Three organizations on the north side of Pittsburgh are joining forces in an effort to bring more hospice and palliative care to the African American community. Family Hospice & Palliative Care CEO Rafael Sciullo says a few years ago it became clear that there was a disparity in access to hospice and palliative care. “We were finding, as has been the trend nationally, that access for African Americans to hospice and palliative care has been very limited and certainly not at the level it was for other populations,” says Sciullo.
The CEO says he knew he had to do something. “We began to formulate, what were the obstacles creating that and then how could we overcome them with a program that responded positively to support, responded to education, to outreach and to using the right language,” says Sciullo.
Family Hospice teamed up with the Northside Christian Health Center and the Bidwell United Presbyterian Church to form an initiative called “Transitions.” Sciullo says through focus groups, they learned that many African Americans felt hospice was only for rich white people and that they equated the word “hospice” with “the end.” He says the community did not want to see death as the end but rather as a transition to another life.
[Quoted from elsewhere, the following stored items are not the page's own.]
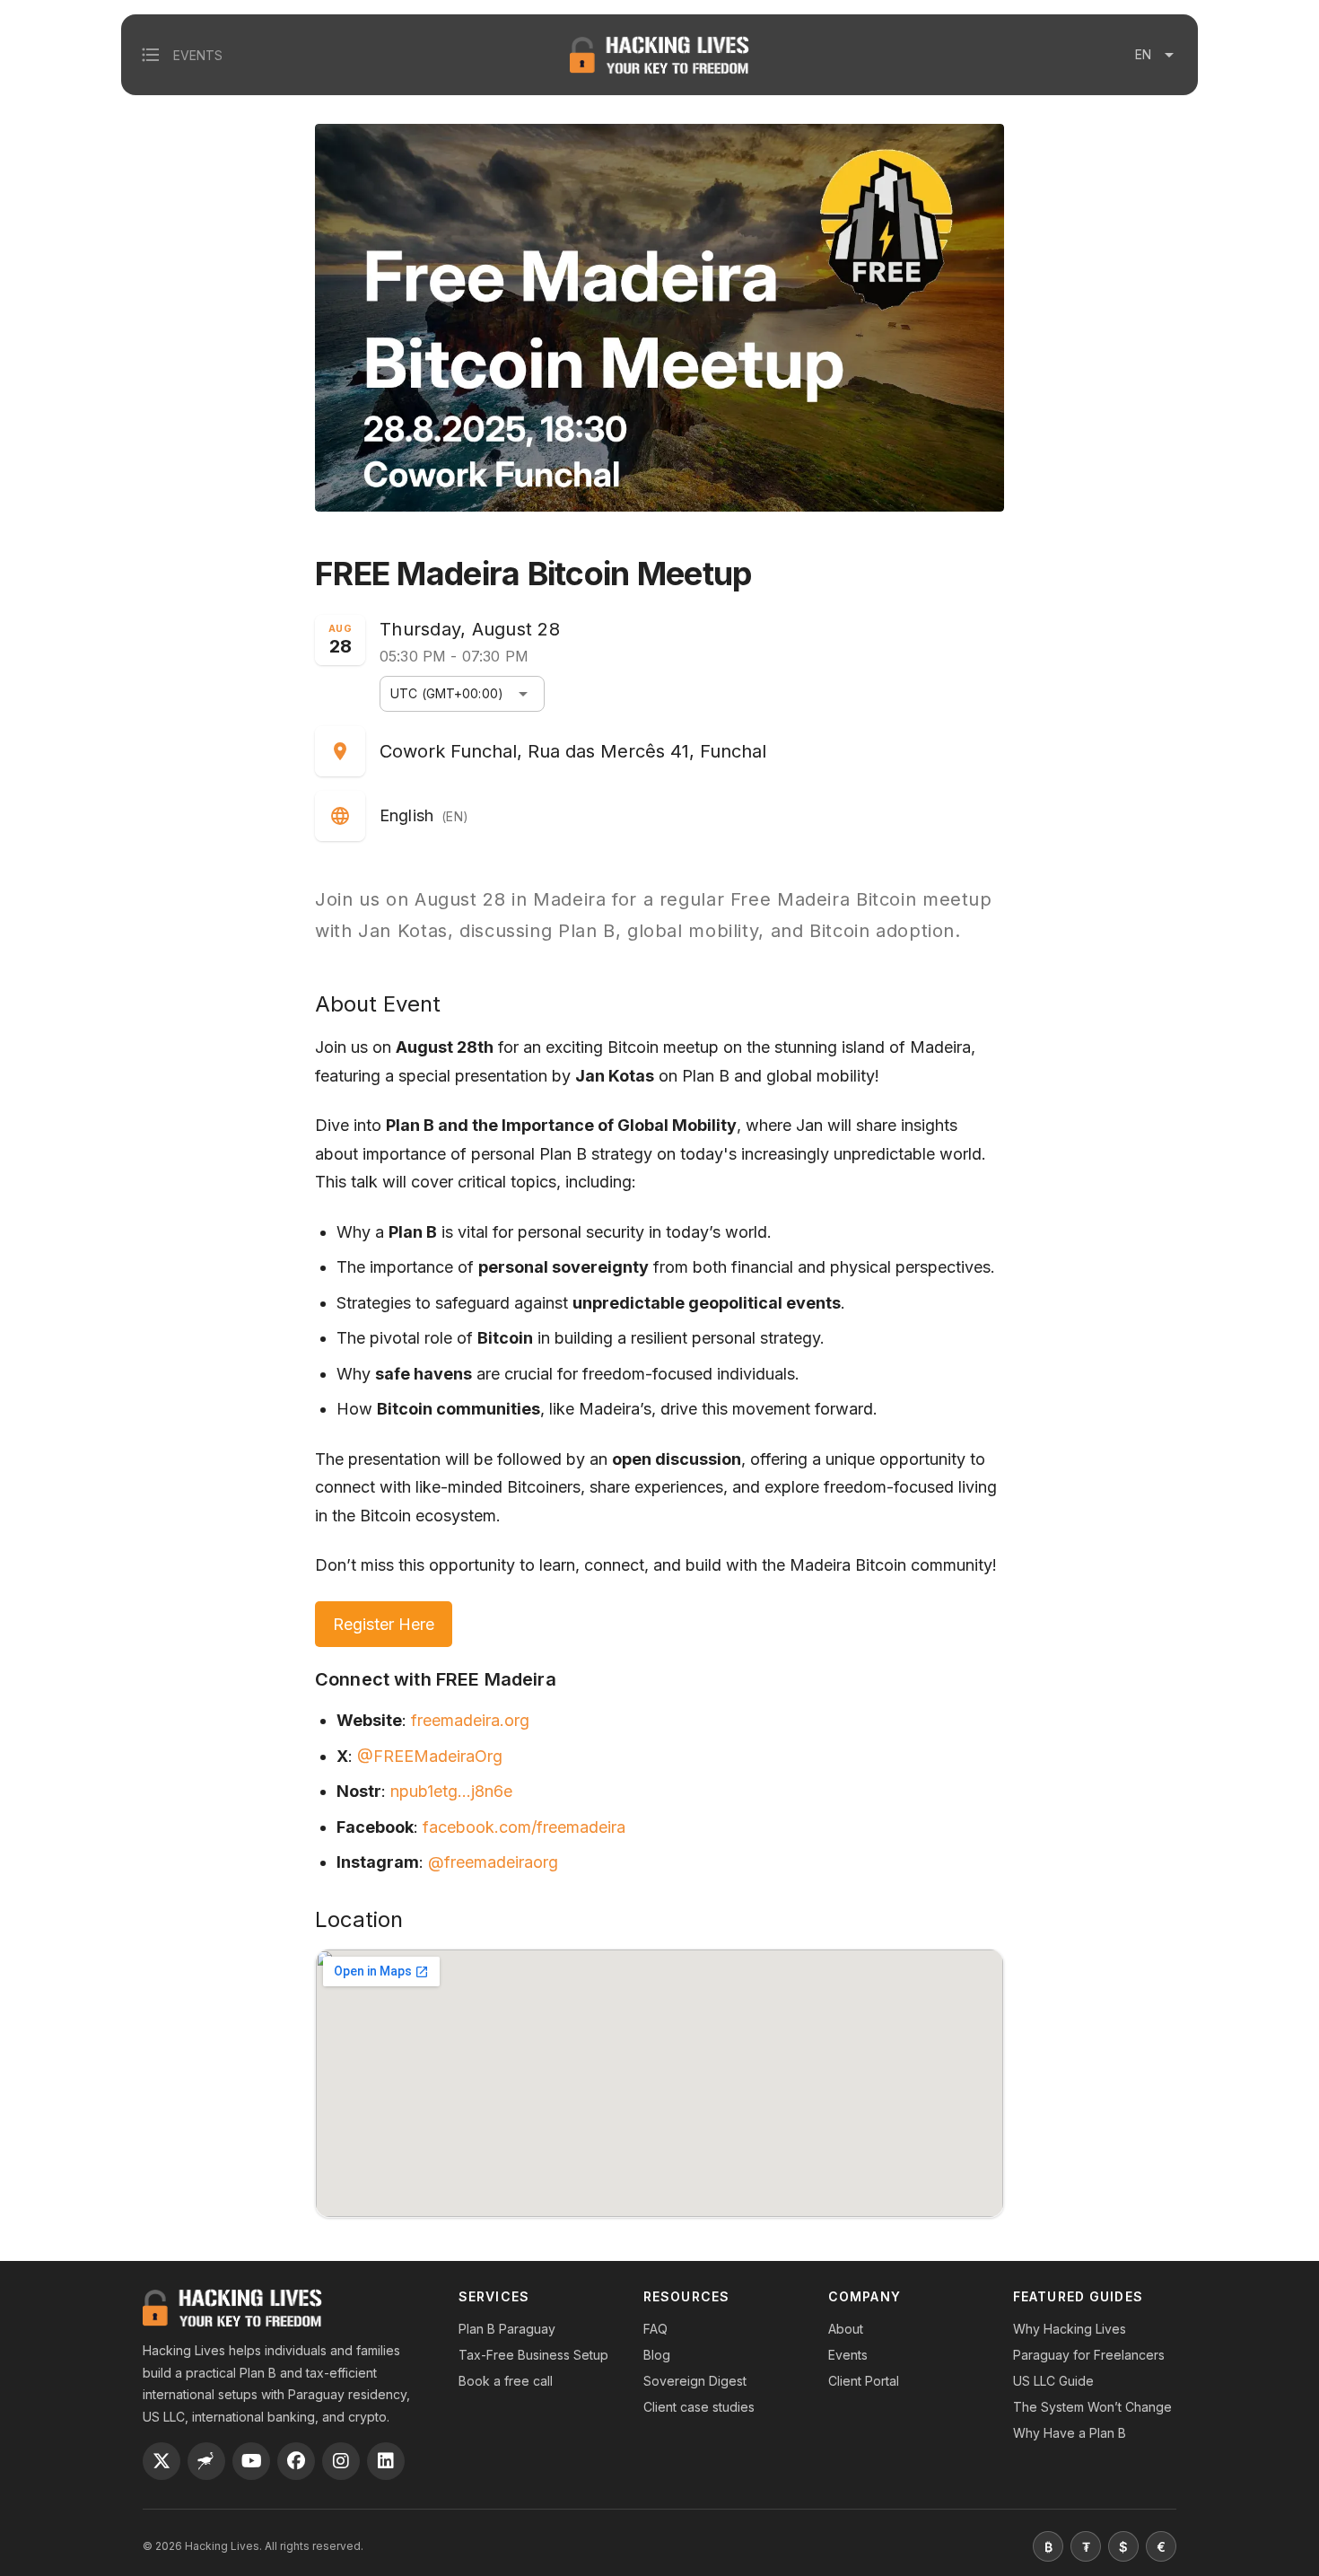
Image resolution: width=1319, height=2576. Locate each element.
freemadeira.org (470, 1720)
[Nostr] (206, 2461)
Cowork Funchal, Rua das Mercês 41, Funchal (573, 751)
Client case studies (699, 2406)
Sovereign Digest (695, 2380)
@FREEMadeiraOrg (429, 1756)
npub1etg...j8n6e (451, 1791)
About (845, 2328)
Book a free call (506, 2380)
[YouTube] (251, 2461)
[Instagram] (341, 2461)
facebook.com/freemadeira (524, 1827)
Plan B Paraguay (507, 2328)
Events (848, 2354)
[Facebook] (296, 2461)
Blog (656, 2354)
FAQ (655, 2328)
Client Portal (863, 2380)
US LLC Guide (1053, 2380)
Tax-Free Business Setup (533, 2354)
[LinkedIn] (386, 2461)
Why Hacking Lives (1069, 2328)
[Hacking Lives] (232, 2308)
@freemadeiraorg (493, 1862)
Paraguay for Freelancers (1089, 2354)
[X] (161, 2461)
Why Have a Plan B (1069, 2432)
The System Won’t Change (1092, 2406)
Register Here (383, 1624)
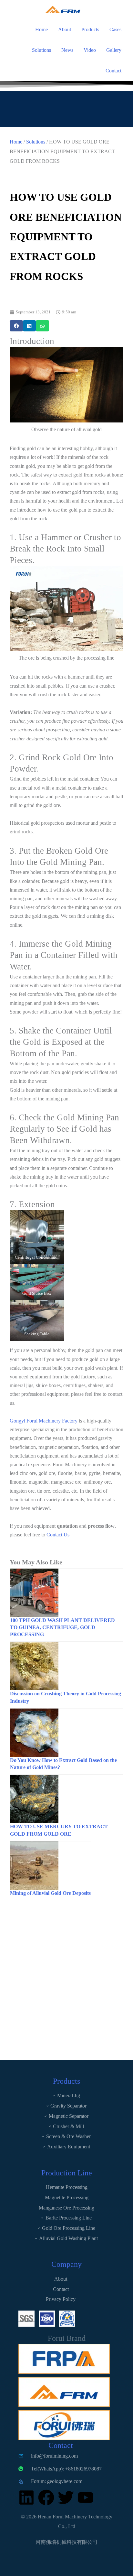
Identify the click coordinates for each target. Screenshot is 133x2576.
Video (90, 50)
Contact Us (57, 1534)
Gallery (113, 50)
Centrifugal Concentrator (37, 1257)
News (67, 50)
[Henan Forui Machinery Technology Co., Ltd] (25, 9)
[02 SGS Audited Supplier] (67, 2319)
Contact (113, 70)
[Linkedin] (26, 2497)
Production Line (66, 2173)
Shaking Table (36, 1333)
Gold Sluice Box (36, 1293)
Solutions (41, 50)
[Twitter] (66, 2497)
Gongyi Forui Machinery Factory (43, 1420)
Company (66, 2264)
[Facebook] (46, 2497)
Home (41, 29)
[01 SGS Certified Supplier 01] (26, 2319)
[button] (16, 325)
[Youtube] (85, 2497)
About (64, 29)
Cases (115, 29)
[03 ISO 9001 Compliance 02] (47, 2319)
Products (90, 29)
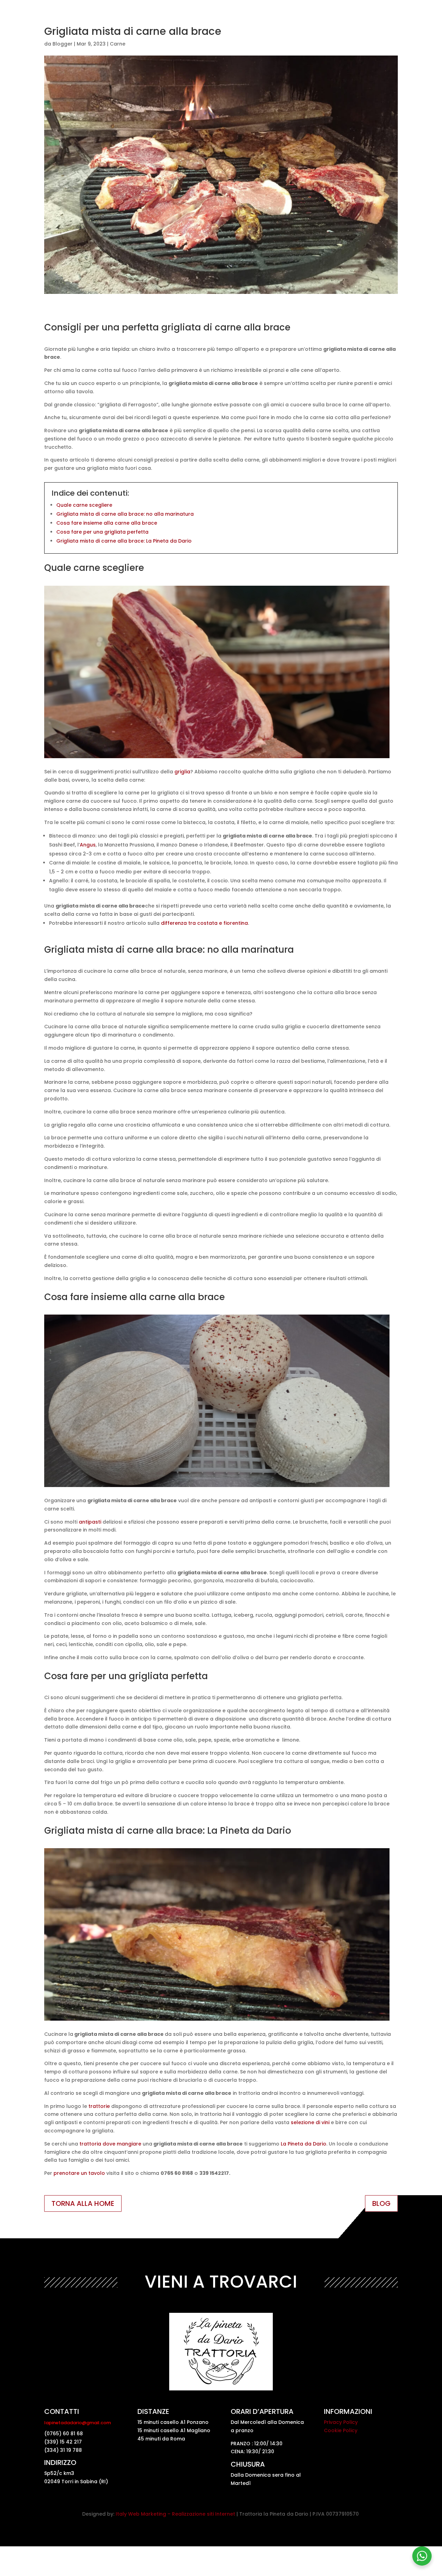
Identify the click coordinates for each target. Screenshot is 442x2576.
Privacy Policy (341, 2422)
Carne (117, 43)
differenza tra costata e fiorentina (204, 923)
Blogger (62, 43)
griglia (182, 771)
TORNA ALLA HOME (82, 2203)
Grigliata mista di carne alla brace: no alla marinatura (125, 514)
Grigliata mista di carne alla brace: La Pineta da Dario (124, 540)
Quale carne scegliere (84, 505)
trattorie (99, 2106)
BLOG (381, 2203)
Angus (88, 844)
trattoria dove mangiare (110, 2143)
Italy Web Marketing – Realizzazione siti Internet (175, 2513)
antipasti (91, 1521)
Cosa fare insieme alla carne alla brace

Bidwell United Presbyterian Church Pastor De Niece Welch says many in the community did not even know what palliative care meant and others equated hospice with nursing homes, which she says carries a negative connotation in the community. She says she is often called to a member’s bedside as they near death and she sees pain and suffering that she knows is not necessary.
Welch says she tells those with life limiting illness, and their families, “You can live your best life until your transition from this life to the next.” But she says it is not enough to just talk about the benefits of hospice care. She says you need to be able to point to a provider who can help rather than forcing families to “call around looking for help.”
Welch says Transitions will allow African Americans on the north side to continue their tradition of caring for family members at home for as long as possible without having to put loved ones through undue pain and without having to make trips to the emergency room. She says people are dying in bright loud emergency rooms rather than at home with loved ones where they can be more comfortable. Most of Family Hospice’s clients stay in the homes. Last year Family Hospice cared for an average of 400 clients a day but have just 12 beds in its inpatient facility.
Sciullo says providing families with the needed training is a key part of the Transitions as well as recruiting volunteers from Manchester and other north side communities to help provide care and to spread the word.